Dr. Ezekiel Emanuel: Are hospitals becoming obsolete?

As many patients continue to receive safe and effective treatment in settings outside of the hospital, traditional hospitals will grow smaller and close, argues Ezekiel Emanuel, MD, in an op-ed for The New York Times.

Dr. Emanuel is a physician and author perhaps best known as the architect of the ACA. In his op-ed, Dr. Emanuel says hospitalizations have been steadily declining since 1981, which is in part due to the accessibility of services such as oncology treatment and orthopedic surgery at ambulatory surgery centers and outpatient clinics. He attributes this shift partly to technological advances and partly to the increased risk of infections in hospitals.
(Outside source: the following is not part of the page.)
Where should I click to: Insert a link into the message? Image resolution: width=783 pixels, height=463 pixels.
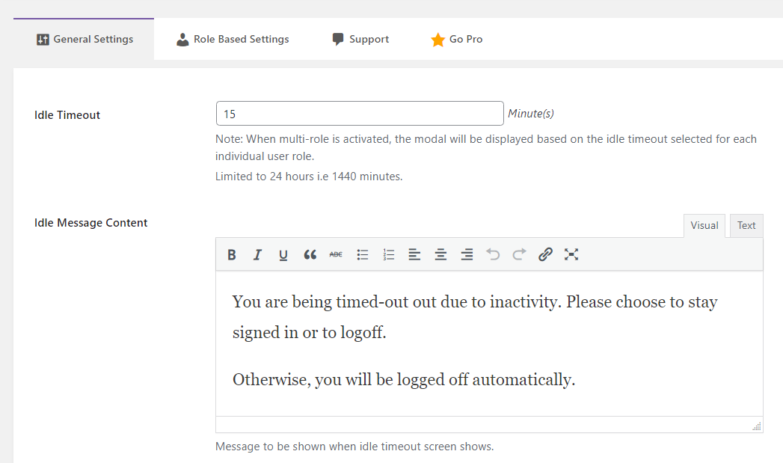pyautogui.click(x=545, y=254)
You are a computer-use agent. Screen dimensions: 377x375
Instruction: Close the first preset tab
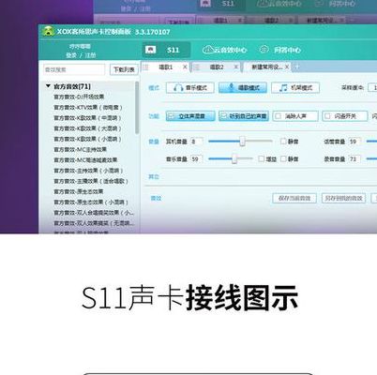point(185,68)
"As these trends accelerate, many of today's hospitals will downsize, merge or close. Others will convert to doctors' offices or outpatient clinics," Dr. Emanuel writes. "Those that remain will be devoted to emergency rooms, high-tech services for premature babies, patients requiring brain surgery and organ transplants, and the like."

Dr. Emanuel says healthcare leaders argue this transition away from hospitals will cost valuable front-line jobs, but that jobs created in other clinical spaces will more than make up for these losses. He also calls on federal antitrust regulators to carefully monitor consolidation among health systems, which many claim passes savings on to patients, but which Dr. Emanuel argues actually monopolizes markets.

"Instead of trying to forestall the inevitable, we should welcome the advances that are making hospitals less important," Dr. Emanuel writes. "Any change in the health care system that saves money and makes patients healthier deserves to be celebrated."